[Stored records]
BEGIN

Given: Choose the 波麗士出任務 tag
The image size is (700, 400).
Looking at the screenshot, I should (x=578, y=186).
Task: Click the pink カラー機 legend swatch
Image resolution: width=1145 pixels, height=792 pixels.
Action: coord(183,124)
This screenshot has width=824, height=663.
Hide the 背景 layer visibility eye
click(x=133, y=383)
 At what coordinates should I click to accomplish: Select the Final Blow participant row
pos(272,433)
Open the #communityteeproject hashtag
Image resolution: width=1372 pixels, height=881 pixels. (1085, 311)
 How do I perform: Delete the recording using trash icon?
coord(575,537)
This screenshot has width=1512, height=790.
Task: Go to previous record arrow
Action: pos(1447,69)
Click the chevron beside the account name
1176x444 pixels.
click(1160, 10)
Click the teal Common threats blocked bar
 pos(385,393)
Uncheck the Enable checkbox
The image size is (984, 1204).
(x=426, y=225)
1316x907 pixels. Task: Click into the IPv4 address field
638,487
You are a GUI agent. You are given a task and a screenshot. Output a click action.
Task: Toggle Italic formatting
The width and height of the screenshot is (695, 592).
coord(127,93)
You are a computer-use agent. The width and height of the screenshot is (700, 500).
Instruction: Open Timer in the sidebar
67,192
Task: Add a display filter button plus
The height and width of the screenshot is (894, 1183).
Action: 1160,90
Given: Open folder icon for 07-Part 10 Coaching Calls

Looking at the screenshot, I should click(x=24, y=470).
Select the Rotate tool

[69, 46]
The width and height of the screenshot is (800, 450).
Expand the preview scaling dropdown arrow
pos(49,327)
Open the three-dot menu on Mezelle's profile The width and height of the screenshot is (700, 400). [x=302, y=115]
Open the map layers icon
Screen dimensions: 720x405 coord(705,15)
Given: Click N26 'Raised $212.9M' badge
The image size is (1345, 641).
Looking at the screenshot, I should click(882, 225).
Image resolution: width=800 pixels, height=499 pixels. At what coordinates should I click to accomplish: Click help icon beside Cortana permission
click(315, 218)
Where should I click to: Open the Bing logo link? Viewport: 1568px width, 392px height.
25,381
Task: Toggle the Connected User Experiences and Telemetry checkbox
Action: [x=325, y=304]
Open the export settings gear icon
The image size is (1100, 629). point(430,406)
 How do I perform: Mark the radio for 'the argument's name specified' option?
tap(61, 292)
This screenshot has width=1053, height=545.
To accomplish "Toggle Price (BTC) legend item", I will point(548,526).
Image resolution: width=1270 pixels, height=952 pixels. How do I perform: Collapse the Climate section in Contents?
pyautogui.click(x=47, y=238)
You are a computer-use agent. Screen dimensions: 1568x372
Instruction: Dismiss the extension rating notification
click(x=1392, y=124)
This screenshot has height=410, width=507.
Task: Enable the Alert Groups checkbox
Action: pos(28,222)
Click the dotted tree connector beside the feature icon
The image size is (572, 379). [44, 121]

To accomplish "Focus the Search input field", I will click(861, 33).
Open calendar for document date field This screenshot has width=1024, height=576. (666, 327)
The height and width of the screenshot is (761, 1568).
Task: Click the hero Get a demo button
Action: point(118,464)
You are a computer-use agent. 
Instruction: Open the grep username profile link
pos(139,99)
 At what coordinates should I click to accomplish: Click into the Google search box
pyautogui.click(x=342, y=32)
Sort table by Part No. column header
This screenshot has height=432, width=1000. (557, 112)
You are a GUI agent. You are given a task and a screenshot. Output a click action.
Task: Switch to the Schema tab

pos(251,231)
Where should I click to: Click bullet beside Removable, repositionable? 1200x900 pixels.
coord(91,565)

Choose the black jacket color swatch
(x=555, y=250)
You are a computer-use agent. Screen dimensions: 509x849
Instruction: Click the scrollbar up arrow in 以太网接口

END

All lines of the records above that contain the word "legend" are to be copied out.

> _Expected output_:
Task: Click the pink カラー機 legend swatch
To accomplish "Toggle Price (BTC) legend item", I will point(548,526).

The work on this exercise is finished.